#### The problem
Reproduce the lines verbatim from the one containing "You are a GUI" through the end of the records, including both ends, and omit the pictures from your answer.

#### Entries provided
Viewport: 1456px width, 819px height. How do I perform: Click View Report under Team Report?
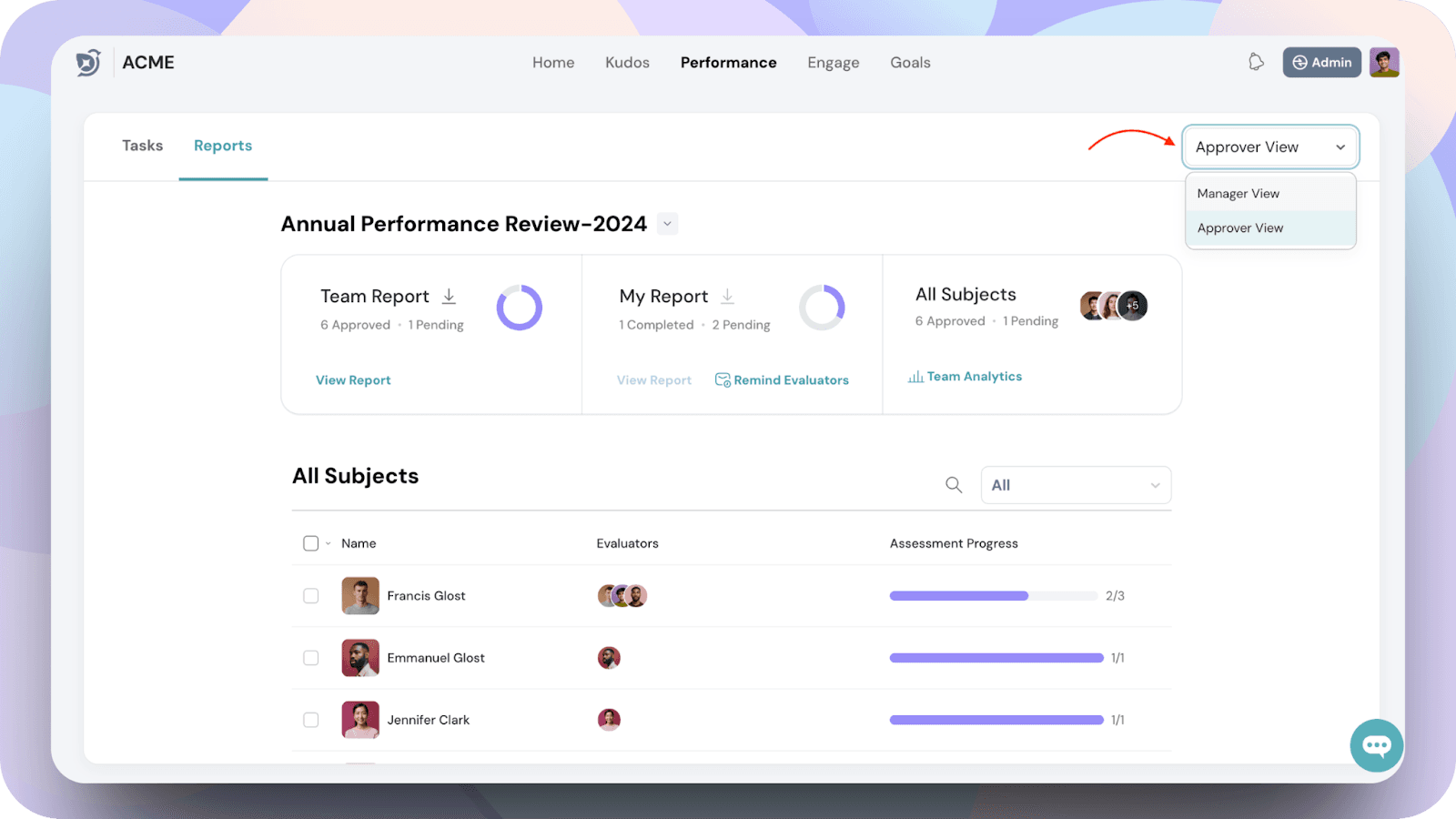click(x=353, y=380)
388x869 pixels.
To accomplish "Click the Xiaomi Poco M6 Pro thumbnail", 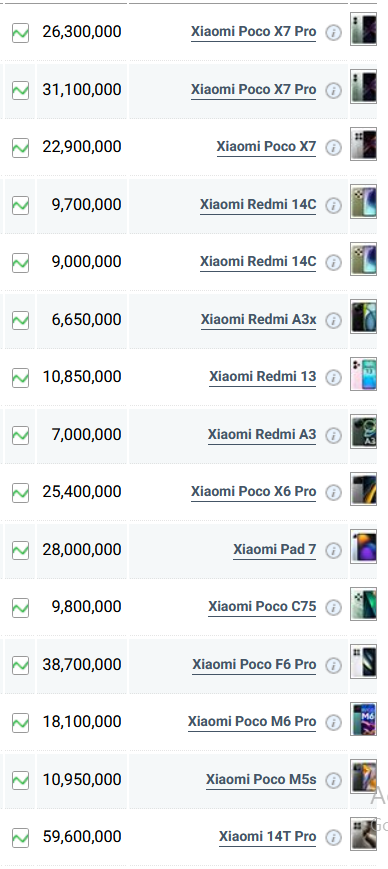I will pos(364,719).
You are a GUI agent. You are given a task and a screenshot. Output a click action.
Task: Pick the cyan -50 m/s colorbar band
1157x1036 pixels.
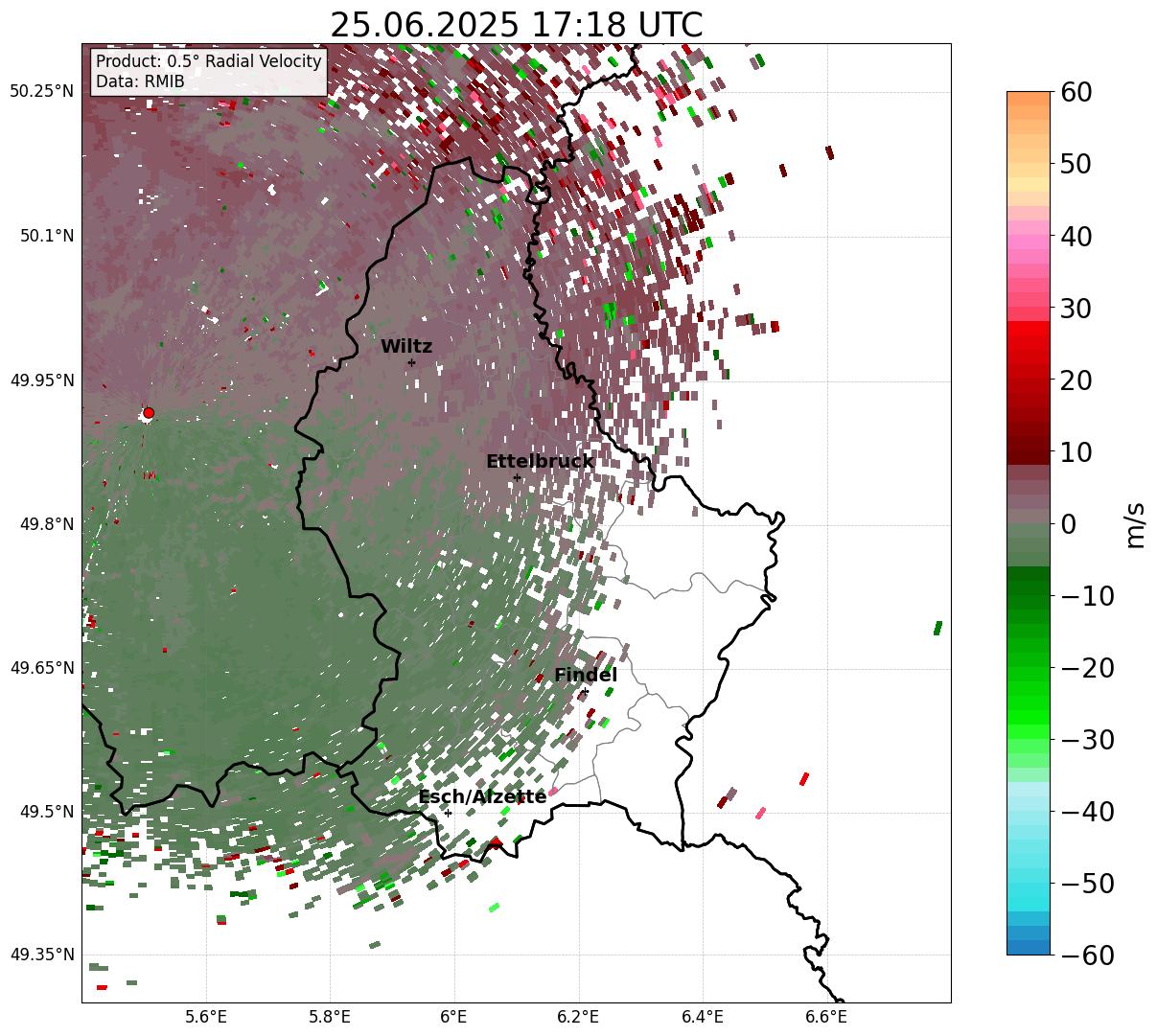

#### Answer to this task
You are a GUI agent. You are given a task and a screenshot. Output a click action.
Task: Pick the cyan -50 m/s colorbar band
1157x1036 pixels.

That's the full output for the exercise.